This section provides important socio-economic background information, particularly with regard to economic growth, population and consumption.
The indicators presented here refer to:
Economic growth. They present total GDP, expressed at 2005 price levels and purchasing power parities, and GDP per capita, and the change in GDP per capita since 1990. The structure of GDP is given as a complement. It shows value added in agriculture (hunting, forestry and fishing); industry (mining and quarrying, manufacturing, gas, electricity and water, and construction); and services. Value added excludes financial intermediation services indirectly measured.
Population growth and density. They present changes in national resident population (all nationals present in or temporarily absent from a country, and aliens permanently settled in the country), as well as population densities (the number of residents compared to the total area of the country) and an “ageing index” (the ratios between the population over 64 and under 15).
Private consumption, i.e. by households and private non-profit institutions serving households. They present private final consumption expenditure expressed as % of GDP and per capita, as well as the structure of private consumption. Private final consumption expenditure is the largest component of final uses of GDP, representing in general around 60% of GDP. It represents the sum of: i) the outlays of resident households on new durable and non-durable goods and services less their net sales of second-hand goods, scraps and wastes; ii) he value of goods and services produced by private non-profit institutions for own use on current account.
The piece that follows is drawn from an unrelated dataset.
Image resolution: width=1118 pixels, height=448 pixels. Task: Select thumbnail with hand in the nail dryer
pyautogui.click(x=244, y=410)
It is expressed at 2005 price levels and purchasing power parities. Rent refers to imputed rent.
Government consumption, presenting general government final consumption expenditure expressed as percentage of GDP and per capita. Total general government final consumption is important as a component of total GDP, and reflects the government's direct role as a “consumer” of final goods and services. It represents the value of goods and services produced by governments for their own use on current account; and is expressed at 2005 price levels and purchasing power parities.
The comparability of population and GDP estimates across countries is good. However, some care is needed in interpretation, for example Luxembourg and, to a lesser extent, Switzerland have a relatively large number of frontier workers. Such workers contribute to GDP but are excluded from the population figures, which is one of the reasons why cross-country comparisons of income per capita based on gross or net national income (GDI and NNI) are often preferred.
The comparability of private consumption expenditure is good, that of general government expenditure is high.